Tuesday 15 December 2009

"You want... moooorrrrrre?????"

Every time I look at a pregnant woman - I want another baby.  You wouldn't think that's possible, when you're feeling frumpy and ruined, tired beyond belief, unable to cope with the one you have, and your undercarriage has just never really recovered.

But it's true!!  I imagine most mums feel this way.  I don't know that for sure, but I assume it's the case.  It's a strange feeling - because I think about being pregnant again, feeling the little flutters of movement, imagining the unknown, and it makes me feel really excited.  Then, the reality creeps up on me and reminds me quietly that I will then not only have one child that wakes me up through the night, but possibly two... two children's nappies to change... two kids to carry around and stop from touching things...

two seems like a really big number...

I have to restrain myself though - I'll be honest.  It's really tempting just to go for it and get pregnant again. (I'm sorry about the pictures "go for it" conjures up - I promise it was NOT intentional...)
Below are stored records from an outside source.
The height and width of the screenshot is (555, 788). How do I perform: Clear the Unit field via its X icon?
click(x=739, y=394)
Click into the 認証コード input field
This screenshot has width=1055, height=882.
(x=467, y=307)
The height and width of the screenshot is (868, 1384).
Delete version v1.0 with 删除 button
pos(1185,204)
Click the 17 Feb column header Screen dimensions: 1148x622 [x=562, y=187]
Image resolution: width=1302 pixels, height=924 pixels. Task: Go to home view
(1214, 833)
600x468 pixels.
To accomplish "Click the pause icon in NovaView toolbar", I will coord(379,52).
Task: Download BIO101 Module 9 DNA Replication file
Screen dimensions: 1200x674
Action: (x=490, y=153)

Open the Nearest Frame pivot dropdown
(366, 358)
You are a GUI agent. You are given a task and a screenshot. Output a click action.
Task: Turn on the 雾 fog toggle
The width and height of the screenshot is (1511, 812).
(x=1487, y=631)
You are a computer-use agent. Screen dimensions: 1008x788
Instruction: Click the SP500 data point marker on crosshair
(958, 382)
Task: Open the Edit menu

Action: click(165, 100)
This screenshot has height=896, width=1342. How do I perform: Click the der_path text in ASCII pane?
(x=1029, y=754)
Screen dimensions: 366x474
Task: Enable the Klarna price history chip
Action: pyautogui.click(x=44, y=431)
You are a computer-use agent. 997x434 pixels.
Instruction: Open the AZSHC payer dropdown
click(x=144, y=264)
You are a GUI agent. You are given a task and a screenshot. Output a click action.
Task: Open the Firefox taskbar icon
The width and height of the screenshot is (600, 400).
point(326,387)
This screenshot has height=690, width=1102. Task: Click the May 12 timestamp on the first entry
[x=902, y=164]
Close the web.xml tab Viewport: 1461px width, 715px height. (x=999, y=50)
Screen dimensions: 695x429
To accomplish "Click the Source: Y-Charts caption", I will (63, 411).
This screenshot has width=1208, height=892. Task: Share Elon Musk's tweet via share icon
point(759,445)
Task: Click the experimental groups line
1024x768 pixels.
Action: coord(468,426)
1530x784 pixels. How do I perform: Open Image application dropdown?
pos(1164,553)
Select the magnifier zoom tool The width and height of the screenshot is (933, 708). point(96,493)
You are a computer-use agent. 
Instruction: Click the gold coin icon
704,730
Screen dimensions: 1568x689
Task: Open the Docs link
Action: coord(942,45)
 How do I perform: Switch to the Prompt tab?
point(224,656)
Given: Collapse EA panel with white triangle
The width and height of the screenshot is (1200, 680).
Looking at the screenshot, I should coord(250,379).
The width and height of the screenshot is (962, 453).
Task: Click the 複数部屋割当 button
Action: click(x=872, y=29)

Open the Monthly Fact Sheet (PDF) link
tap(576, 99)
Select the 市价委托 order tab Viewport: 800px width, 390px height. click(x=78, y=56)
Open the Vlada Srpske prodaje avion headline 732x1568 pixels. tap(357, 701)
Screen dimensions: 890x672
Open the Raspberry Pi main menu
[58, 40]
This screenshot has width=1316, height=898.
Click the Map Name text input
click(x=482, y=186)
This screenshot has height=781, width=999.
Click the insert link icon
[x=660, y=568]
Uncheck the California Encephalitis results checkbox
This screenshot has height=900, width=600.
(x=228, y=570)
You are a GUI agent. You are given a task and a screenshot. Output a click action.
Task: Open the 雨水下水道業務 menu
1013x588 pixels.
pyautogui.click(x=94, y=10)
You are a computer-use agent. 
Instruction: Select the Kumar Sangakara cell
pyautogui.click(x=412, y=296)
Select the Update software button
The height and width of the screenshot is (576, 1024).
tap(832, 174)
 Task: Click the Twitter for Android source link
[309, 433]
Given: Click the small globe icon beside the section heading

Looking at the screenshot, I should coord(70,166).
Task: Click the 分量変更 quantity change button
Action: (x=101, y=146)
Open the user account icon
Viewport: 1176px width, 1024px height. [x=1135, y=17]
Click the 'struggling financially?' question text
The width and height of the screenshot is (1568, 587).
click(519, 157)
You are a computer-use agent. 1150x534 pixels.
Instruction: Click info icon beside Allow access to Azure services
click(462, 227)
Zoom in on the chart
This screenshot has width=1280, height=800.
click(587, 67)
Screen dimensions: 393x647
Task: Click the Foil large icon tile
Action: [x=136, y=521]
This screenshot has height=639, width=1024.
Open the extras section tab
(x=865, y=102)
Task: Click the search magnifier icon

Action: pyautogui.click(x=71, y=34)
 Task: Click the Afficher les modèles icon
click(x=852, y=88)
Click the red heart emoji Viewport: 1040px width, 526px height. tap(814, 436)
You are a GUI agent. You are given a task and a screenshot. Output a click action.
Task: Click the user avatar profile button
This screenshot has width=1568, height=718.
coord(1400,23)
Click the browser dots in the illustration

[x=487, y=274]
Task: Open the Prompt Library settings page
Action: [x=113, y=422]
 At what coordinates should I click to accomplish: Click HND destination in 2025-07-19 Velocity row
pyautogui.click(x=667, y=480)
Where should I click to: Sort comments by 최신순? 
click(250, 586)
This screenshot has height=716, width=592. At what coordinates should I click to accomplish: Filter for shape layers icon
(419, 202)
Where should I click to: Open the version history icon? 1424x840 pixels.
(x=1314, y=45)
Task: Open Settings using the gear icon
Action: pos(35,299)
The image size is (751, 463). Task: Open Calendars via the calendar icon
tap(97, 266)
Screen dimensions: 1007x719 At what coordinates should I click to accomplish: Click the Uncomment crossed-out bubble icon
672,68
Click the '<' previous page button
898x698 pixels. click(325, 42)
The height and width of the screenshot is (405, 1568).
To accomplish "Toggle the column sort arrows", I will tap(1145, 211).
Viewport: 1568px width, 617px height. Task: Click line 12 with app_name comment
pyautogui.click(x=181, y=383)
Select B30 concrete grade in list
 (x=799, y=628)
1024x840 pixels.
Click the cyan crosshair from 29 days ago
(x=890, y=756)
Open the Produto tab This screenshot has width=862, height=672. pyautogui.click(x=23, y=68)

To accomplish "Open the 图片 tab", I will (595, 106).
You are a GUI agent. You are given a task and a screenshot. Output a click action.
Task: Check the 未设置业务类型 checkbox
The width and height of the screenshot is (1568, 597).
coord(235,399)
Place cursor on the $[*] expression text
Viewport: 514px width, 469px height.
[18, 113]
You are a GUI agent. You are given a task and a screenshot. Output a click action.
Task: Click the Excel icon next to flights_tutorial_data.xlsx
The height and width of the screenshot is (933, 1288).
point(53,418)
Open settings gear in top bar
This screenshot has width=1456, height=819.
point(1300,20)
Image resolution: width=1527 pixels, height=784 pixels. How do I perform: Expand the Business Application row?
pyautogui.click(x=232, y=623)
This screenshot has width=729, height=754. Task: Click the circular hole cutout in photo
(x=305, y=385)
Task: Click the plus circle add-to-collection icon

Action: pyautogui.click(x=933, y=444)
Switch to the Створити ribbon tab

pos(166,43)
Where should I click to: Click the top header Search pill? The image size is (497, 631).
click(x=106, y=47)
I wonder how I would feel about number 2.  It's not going to be exactly the same as my first - cos I've already been there, done that, so to speak.  It's going to be really great having an idea, however inaccurate, of what I'll be receiving at the end of it.  I wonder if the pregnancy will go quicker because I'm not just me, waiting to have a baby, I'm a mum, with one already keeping me very occupied.  It's always going to be an adventure, of this, I am sure!